2018 Yılı Üniversite İzleme ve Değerlendirme Raporlarını paylaşma konusundaki nihai hedefin üniversitelerin kendi eksiklerini görerek, geliştirme yolunda adımlar atmaları olduğunu dile getiren Saraç, “2018 yılında verileri henüz oluşmamış üniversitelerin bir başka ifadeyle yeni kurulan ve ayrılan üniversitelere ait raporları önümüzdeki yıldan itibaren yayımlanacaktır. Burada çok önemli bir hususa dikkatinizi çekmek istiyorum. Yayımlanan raporlar ile amacımız üniversiteleri iyi veya kötü olarak ayırmak ya da birini diğeriyle kıyaslamak değildir. Asıl gayemiz belirlenen kriterlere göre üniversitelerimizin gelişmeye açık yanlarını ortaya koymak ve her bir üniversitemizi kendi gelişme şartları içerisinde değerlendirerek daha iyiye doğru gitmelerini desteklemektir. Unutulmamalıdır ki, her üniversite kendine özgü şartlar dâhilinde faaliyetlerini sürdürmektedir. Çok köklü bir üniversite ile daha kuruluş aşamalarını yeni tamamlamış olan bir üniversitenin aynı koşullar altında karşılaştırılması eşyanın tabiatına aykırıdır. Bu nedenle bütün üniversitelerin belirlenen beş temel alanda da üst düzey performans sergilemesi elbette beklenmemektedir. Nihai hedefimiz üniversitelerimizin bu beş alanda belirli bir seviyeye ulaşmasını sağlamaktır” şeklinde konuştu.
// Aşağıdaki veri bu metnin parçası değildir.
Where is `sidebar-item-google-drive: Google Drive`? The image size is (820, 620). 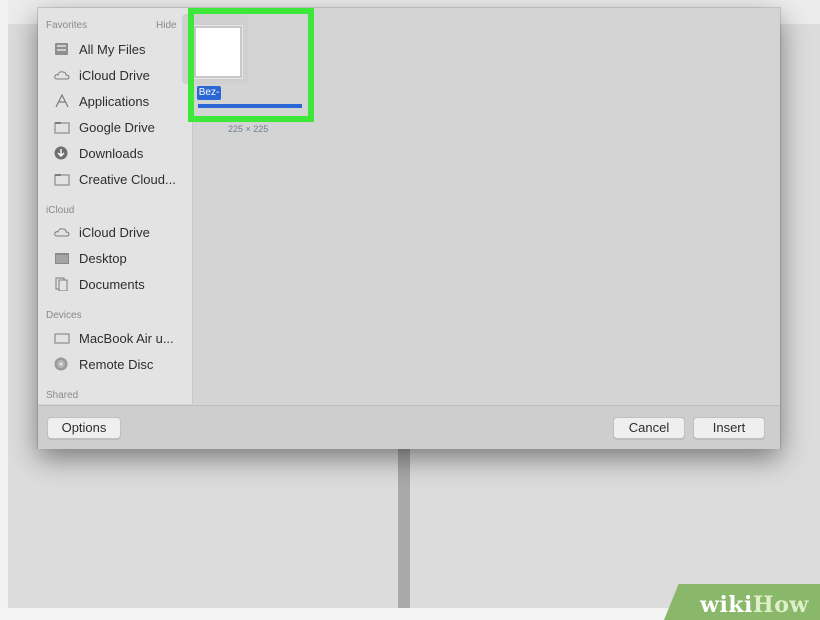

“Üniversite İzleme ve Değerlendirme Raporlarını bugün hizmete açıyoruz”
2018 yılına ait her bir üniversitemizin izleme ve değerlendirme raporlarına Yükseköğretim Kurulu’nun ana sayfasından ulaşılabileceğini aktaran Saraç, “Öğrencilerimiz, akademisyenlerimiz, üniversite yöneticilerimiz ve diğer paydaşlar üniversitelerinin beş alanda ve 45 göstergeye ait sonuç raporunu görebilirler. Üniversite İzleme ve Değerlendirme Raporlarını bugün erişime açıyoruz. Önemle belirtmek isterim ki Üniversite İzleme ve Değerlendirme Raporları ile amacımız sıralama yapmak değildir. Bu süreçte hedefimiz öncelikle yıl esaslı olmak üzere üniversitelerin gelişimini ortaya koymaktır. Diğer bir ifade ile her bir üniversiteyi kendisiyle yarıştırma ve daimi tekamül, gelişim esaslı faaliyet yapmaya sevk etmektedir” açıklamasında bulundu.
“Yarış Türkiye’nin en köklü üniversiteleriyle değil, bir önceki yıldaki verileriyle olacak”
Raporların incelenmesiyle birlikte belirlenen 5 ana alandaki; Eğitim ve öğretim alanında Orta Doğu Teknik Üniversitesi’nin, Araştırma-geliştirme, proje ve yayın alanında KOÇ Üniversitesinin, Topluma hizmet ve sosyal sorumluluk alanlarında Ankara Üniversitesi’nin başarılı olduğu ortaya çıktı. Saraç, konuyla ilgili basın mensuplarından gelen soruları da cevapladı. “Her üniversiteyi bulunduğu yerden daha yukarıya çekebilmek için bilgi esaslı bir düzenleme, bir kurgu. Dolayısıyla biz burada farklı yıllarda kurulmuş, farklı imkanlara sahip, farklı zorluklarla karşılaşan üniversiteler aynı kriterlerle incelenmeye alınmadı. Belli başlıklarla bazı üniversiteler diğerlerine göre öne çıkıyor. Amacımız; bu üniversitelerin 2018 senesine ait verilerini açıkladıktan sonra 2019 verilerini de açıkladıktan sonra üniversitelerin gelişim tekamül çizgilerinin kamuoyuyla paylaşılması ve üniversite hocalarının, öğrencilerinin hatta toplumun tümünün üniversite yönetimini gelişmeye yönelik yol açacak bir yola sevk etmektedir. Üniversitelerin bütün bileşenlerinin son yıllarda kat ettiği veya gerilediği başlıklar varsa eleştirilerini buna göre yapması. Yani üniversitelerin birbirleriyle değil, her üniversiteyi yıl esaslı olmak üzere üniversiteleri kendileriyle yarıştırmak. Bu raporları yayınladıktan sonra değerlendirmeler yapılacaktır. Şuna dikkat etmek durumundayız; son birkaç yılda kurulmuş üniversitelerle Türkiye’nin en köklü üniversitelerini yarıştırmak doğru değildir. Topluma kattığı değer açısından üniversiteleri kendi kendileriyle yarıştıracağız. Bizim kurgumuz bu. Üniversitelerin üst yöneticileri, o üniversitelerin gösterdiği performansa bağlı olarak altındaki akademisyenler ve öğrencilerle kendisini bir yarışta hissedecek. Burada yarıştığı Türkiye’nin en köklü üniversitesi değil, bir önceki yıldaki verileri olacak” dedi.
Toplantıya iştirak eden YÖK Başkanı M. A. Yekta Saraç ve beraberindekiler bahsi geçen web sitesini incelediler.